[Item-finding data]
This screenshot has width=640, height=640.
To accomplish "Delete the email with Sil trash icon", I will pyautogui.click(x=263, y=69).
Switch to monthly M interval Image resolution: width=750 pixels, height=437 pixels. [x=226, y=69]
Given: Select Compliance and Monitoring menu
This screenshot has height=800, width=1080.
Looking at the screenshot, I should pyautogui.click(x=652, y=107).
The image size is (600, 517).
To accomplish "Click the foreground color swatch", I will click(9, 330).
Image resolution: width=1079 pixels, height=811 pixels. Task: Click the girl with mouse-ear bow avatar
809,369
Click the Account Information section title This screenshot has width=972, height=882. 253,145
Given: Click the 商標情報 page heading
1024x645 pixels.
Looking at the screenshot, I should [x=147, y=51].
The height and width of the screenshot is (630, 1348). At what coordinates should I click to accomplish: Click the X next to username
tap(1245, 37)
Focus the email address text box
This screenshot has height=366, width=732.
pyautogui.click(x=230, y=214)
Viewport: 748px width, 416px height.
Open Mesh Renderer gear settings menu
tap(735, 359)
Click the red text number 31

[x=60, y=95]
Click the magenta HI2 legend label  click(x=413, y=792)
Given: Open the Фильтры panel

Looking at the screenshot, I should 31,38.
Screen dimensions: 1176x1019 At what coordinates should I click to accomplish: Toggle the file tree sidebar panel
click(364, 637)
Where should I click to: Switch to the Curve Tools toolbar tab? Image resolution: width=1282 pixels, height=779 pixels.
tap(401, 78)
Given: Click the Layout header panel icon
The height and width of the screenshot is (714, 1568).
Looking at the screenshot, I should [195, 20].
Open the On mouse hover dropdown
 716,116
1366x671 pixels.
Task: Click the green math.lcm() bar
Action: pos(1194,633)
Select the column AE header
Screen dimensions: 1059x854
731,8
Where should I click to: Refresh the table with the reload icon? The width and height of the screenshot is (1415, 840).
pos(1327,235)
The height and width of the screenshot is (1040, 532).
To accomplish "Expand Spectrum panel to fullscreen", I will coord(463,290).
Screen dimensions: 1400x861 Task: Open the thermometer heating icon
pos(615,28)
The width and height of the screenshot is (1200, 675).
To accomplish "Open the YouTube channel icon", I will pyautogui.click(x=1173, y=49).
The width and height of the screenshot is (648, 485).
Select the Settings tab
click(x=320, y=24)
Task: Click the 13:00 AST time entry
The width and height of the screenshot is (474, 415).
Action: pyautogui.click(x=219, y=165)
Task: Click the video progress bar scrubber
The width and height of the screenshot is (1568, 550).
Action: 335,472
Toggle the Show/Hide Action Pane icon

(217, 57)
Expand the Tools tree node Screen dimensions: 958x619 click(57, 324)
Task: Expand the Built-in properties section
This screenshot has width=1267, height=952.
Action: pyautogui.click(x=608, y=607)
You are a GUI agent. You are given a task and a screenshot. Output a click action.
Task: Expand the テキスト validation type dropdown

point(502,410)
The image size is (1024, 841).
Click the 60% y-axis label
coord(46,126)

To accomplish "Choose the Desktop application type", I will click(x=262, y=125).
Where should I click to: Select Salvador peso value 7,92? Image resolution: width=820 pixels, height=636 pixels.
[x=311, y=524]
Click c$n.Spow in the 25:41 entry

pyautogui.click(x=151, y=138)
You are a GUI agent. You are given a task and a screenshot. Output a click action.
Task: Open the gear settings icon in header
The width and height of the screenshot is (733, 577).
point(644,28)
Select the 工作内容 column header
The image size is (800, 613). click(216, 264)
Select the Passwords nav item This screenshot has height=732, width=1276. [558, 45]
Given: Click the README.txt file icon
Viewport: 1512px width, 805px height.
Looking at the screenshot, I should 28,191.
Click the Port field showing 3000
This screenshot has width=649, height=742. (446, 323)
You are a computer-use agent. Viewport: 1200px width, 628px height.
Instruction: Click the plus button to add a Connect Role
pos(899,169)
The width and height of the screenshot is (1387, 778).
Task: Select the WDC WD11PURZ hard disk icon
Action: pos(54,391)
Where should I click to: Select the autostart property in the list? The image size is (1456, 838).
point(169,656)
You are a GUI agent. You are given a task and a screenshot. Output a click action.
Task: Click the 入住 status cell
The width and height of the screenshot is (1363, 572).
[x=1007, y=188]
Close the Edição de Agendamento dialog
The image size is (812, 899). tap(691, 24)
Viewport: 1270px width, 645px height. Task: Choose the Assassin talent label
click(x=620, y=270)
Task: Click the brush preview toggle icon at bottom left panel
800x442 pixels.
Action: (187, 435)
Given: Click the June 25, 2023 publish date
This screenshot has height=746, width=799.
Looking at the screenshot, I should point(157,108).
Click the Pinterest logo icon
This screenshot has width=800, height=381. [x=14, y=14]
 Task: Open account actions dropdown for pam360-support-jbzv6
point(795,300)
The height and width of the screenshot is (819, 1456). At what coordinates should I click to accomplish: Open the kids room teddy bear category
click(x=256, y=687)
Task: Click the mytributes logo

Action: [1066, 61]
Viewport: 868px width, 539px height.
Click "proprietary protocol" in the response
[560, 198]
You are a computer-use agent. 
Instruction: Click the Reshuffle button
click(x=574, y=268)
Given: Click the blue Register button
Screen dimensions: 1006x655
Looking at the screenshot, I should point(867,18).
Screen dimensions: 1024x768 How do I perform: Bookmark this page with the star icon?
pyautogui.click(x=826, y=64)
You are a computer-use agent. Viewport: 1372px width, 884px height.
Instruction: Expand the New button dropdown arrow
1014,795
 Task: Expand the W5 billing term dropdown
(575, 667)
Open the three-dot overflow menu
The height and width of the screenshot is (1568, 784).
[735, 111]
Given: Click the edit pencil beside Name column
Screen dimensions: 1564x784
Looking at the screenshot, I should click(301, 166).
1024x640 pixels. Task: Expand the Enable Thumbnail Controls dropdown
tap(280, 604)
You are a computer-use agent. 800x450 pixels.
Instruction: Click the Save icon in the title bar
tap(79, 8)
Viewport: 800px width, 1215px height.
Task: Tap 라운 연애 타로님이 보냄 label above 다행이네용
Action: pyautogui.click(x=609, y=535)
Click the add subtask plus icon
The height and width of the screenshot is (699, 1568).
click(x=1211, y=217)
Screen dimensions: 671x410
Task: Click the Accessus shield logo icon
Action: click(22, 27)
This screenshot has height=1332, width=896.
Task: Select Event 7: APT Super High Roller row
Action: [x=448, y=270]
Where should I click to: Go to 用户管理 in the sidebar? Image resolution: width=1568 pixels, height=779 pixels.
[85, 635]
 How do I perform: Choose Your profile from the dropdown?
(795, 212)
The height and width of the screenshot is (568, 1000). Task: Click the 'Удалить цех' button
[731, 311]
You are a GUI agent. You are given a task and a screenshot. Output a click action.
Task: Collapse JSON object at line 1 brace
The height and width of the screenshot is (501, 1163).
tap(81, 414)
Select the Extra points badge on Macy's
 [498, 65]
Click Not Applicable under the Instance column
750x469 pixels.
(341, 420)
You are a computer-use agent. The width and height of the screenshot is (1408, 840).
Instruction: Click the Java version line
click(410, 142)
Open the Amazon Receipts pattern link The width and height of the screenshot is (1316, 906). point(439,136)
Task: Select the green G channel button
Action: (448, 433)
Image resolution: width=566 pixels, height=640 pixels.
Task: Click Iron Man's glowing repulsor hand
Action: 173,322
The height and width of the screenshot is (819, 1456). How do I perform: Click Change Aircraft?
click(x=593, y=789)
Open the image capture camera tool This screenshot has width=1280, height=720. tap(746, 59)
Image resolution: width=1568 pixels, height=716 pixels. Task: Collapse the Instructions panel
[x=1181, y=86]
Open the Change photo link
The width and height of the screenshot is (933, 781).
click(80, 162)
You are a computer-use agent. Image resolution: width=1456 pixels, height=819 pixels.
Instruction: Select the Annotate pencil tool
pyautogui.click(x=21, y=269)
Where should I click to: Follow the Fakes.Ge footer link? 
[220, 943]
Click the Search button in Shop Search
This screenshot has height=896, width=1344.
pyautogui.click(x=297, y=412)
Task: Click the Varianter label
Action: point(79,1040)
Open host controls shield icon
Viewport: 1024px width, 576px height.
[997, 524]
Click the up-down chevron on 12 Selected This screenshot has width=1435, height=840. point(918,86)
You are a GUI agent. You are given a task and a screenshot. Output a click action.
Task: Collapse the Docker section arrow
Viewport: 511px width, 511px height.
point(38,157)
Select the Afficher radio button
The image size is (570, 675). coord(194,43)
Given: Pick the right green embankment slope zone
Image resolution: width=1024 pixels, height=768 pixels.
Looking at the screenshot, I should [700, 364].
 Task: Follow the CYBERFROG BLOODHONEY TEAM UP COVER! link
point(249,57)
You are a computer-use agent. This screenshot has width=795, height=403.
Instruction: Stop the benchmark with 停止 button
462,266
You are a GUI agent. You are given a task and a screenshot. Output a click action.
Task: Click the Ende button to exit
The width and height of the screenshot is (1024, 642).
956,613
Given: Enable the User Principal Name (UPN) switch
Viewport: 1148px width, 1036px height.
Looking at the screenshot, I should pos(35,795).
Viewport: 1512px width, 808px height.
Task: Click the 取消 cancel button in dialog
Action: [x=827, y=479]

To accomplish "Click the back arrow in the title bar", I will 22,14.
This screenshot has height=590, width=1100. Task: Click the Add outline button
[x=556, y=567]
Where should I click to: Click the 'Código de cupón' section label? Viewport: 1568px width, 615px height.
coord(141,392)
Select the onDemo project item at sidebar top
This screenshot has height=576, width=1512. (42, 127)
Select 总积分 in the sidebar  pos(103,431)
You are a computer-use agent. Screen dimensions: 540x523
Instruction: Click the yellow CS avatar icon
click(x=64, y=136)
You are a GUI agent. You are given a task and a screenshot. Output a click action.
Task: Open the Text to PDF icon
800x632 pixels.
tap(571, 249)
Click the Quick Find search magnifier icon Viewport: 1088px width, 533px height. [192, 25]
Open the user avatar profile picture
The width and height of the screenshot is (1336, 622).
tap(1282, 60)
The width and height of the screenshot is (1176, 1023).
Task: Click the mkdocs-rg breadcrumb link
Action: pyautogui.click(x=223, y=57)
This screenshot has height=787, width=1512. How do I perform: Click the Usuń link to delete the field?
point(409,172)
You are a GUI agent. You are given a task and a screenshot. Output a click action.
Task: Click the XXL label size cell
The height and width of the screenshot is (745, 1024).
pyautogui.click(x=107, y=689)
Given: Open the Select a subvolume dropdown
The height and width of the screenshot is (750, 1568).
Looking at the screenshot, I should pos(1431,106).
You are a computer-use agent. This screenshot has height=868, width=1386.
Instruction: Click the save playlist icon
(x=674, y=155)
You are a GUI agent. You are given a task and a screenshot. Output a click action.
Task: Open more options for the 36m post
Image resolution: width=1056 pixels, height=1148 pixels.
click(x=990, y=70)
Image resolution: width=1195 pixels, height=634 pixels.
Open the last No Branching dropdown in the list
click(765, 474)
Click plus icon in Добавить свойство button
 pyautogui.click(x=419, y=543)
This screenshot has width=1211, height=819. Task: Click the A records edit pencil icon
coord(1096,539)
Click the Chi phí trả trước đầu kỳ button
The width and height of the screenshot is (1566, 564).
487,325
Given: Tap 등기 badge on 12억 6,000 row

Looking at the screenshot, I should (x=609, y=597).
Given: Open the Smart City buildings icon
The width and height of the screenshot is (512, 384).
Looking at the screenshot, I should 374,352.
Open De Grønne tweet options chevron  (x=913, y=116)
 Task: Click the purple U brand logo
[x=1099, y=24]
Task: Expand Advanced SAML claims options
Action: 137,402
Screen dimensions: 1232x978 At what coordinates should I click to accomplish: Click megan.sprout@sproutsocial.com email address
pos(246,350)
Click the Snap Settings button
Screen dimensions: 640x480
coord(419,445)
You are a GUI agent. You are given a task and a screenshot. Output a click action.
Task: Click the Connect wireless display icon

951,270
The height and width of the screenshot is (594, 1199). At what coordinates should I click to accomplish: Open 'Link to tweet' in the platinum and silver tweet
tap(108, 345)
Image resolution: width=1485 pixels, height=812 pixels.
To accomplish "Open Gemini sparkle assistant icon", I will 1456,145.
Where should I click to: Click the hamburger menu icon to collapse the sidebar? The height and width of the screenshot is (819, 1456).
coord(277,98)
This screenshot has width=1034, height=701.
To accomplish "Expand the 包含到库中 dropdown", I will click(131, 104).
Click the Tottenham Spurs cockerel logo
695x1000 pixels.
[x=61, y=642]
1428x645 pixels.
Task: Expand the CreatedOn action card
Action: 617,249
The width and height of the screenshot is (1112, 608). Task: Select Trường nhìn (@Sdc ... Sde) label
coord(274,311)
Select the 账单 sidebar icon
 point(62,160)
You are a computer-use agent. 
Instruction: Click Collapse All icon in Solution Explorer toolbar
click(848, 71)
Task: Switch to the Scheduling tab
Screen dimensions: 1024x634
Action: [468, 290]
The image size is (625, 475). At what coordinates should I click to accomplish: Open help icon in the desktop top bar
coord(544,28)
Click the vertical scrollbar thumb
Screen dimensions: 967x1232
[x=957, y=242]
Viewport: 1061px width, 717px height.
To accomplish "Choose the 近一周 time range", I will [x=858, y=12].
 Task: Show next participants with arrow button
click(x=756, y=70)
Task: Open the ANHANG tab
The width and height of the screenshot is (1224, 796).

TO DO: Can you output, as a numbered list with blank lines left out, only the stretch of the data above from the line that contains "The height and width of the screenshot is (568, 1000)." through the line that contains "click(80, 162)", both ends included?

FINAL ANSWER:
1. The height and width of the screenshot is (568, 1000). Task: Click the 'Удалить цех' button
2. [731, 311]
3. You are a GUI agent. You are given a task and a screenshot. Output a click action.
4. Task: Collapse JSON object at line 1 brace
5. The height and width of the screenshot is (501, 1163).
6. tap(81, 414)
7. Select the Extra points badge on Macy's
8.  [498, 65]
9. Click Not Applicable under the Instance column
10. 750x469 pixels.
11. (341, 420)
12. You are a computer-use agent. The width and height of the screenshot is (1408, 840).
13. Instruction: Click the Java version line
14. click(410, 142)
15. Open the Amazon Receipts pattern link The width and height of the screenshot is (1316, 906). point(439,136)
16. Task: Select the green G channel button
17. Action: (448, 433)
18. Image resolution: width=566 pixels, height=640 pixels.
19. Task: Click Iron Man's glowing repulsor hand
20. Action: 173,322
21. The height and width of the screenshot is (819, 1456). How do I perform: Click Change Aircraft?
22. click(x=593, y=789)
23. Open the image capture camera tool This screenshot has width=1280, height=720. tap(746, 59)
24. Image resolution: width=1568 pixels, height=716 pixels. Task: Collapse the Instructions panel
25. [x=1181, y=86]
26. Open the Change photo link
27. The width and height of the screenshot is (933, 781).
28. click(80, 162)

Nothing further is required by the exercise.